Screen grounding examples:
-----

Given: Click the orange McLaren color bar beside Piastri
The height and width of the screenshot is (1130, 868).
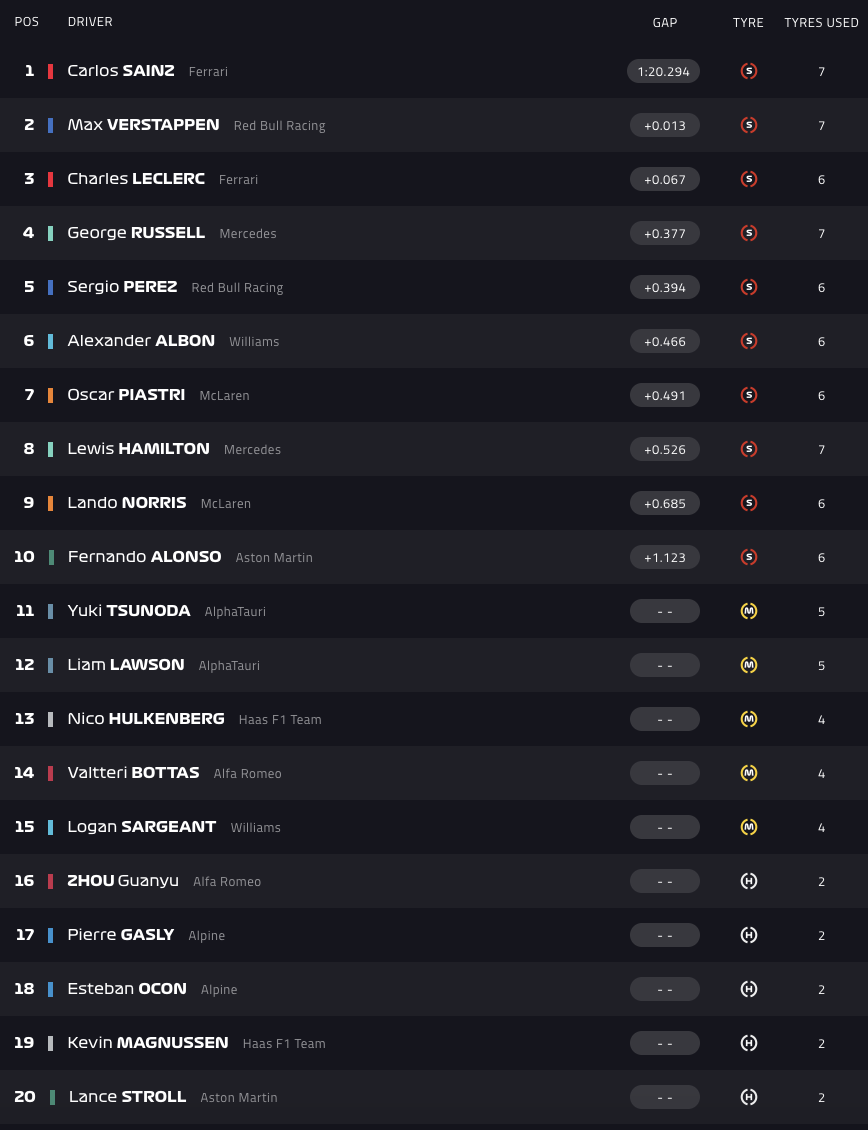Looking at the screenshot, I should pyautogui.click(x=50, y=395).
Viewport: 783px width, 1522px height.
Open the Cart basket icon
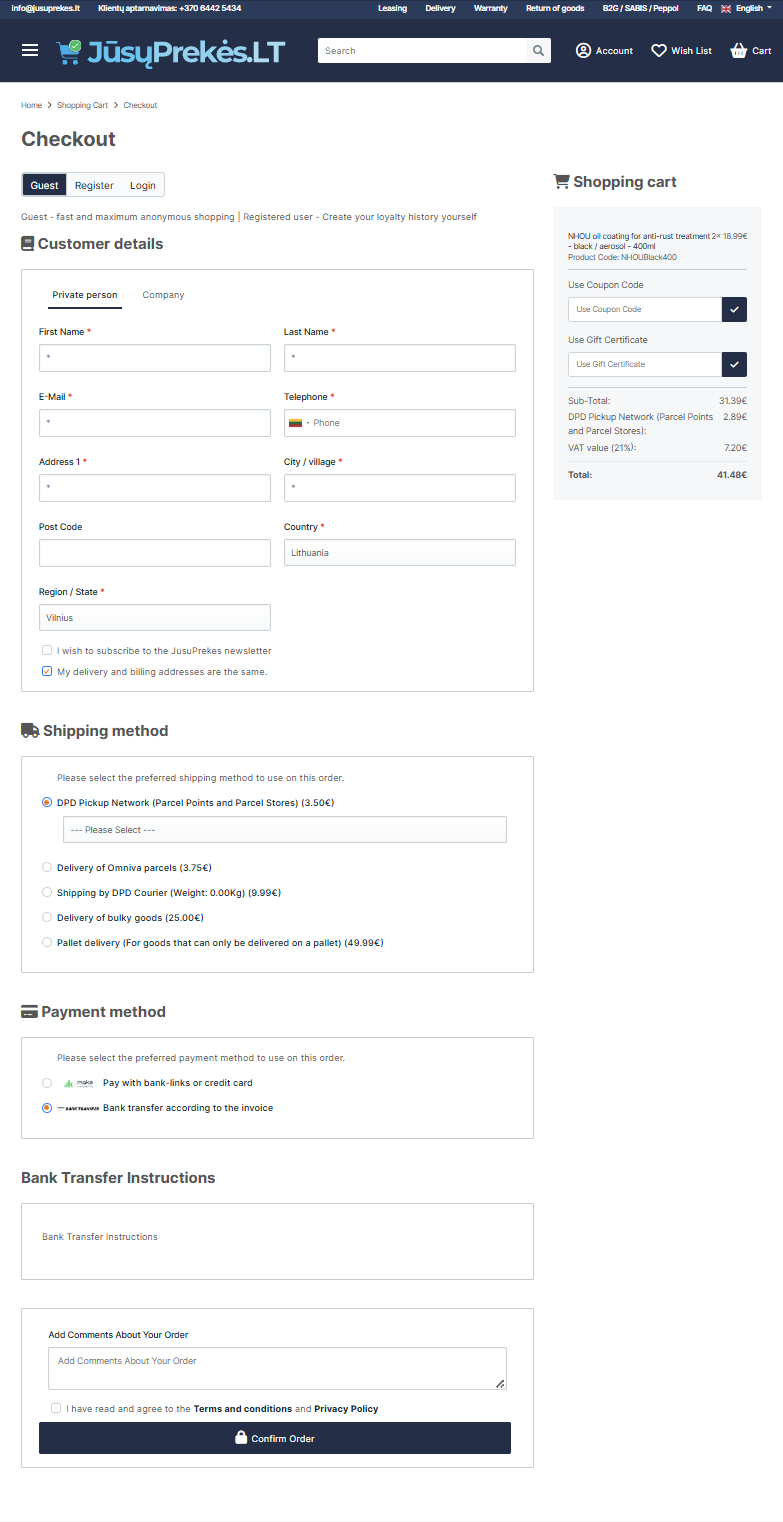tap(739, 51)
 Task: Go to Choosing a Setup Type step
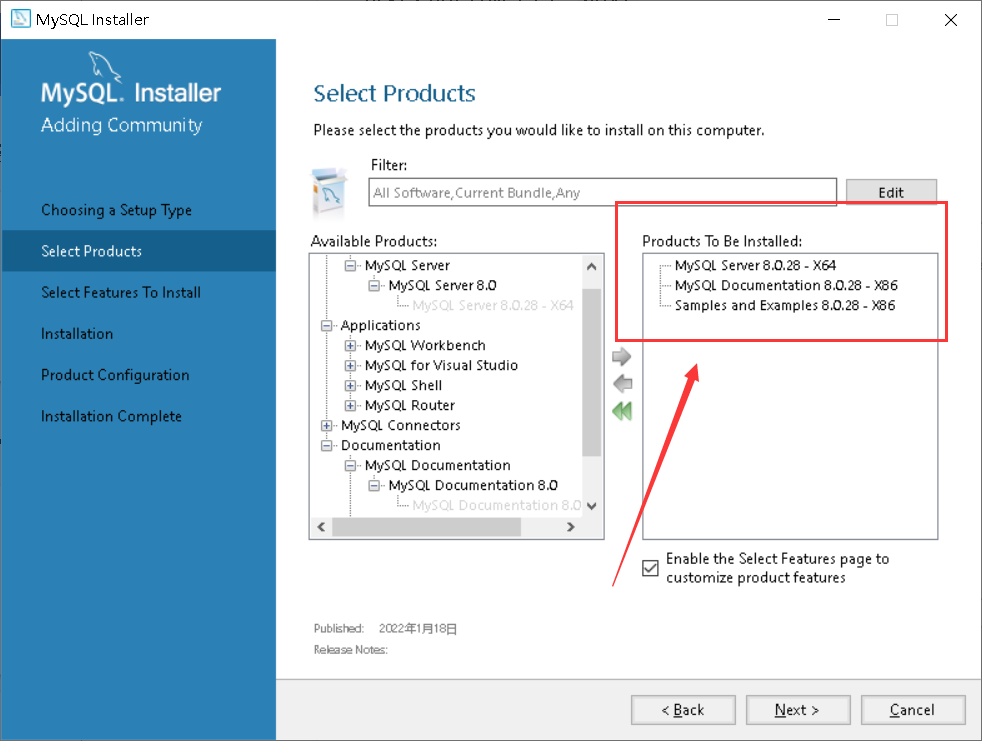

-----

* _Stated goal_
Pull out each line from the items above that contains the word "width", and copy those lines unchanged.

* _Written response_
The height and width of the screenshot is (1130, 868).
Viewport: 783px width, 1522px height.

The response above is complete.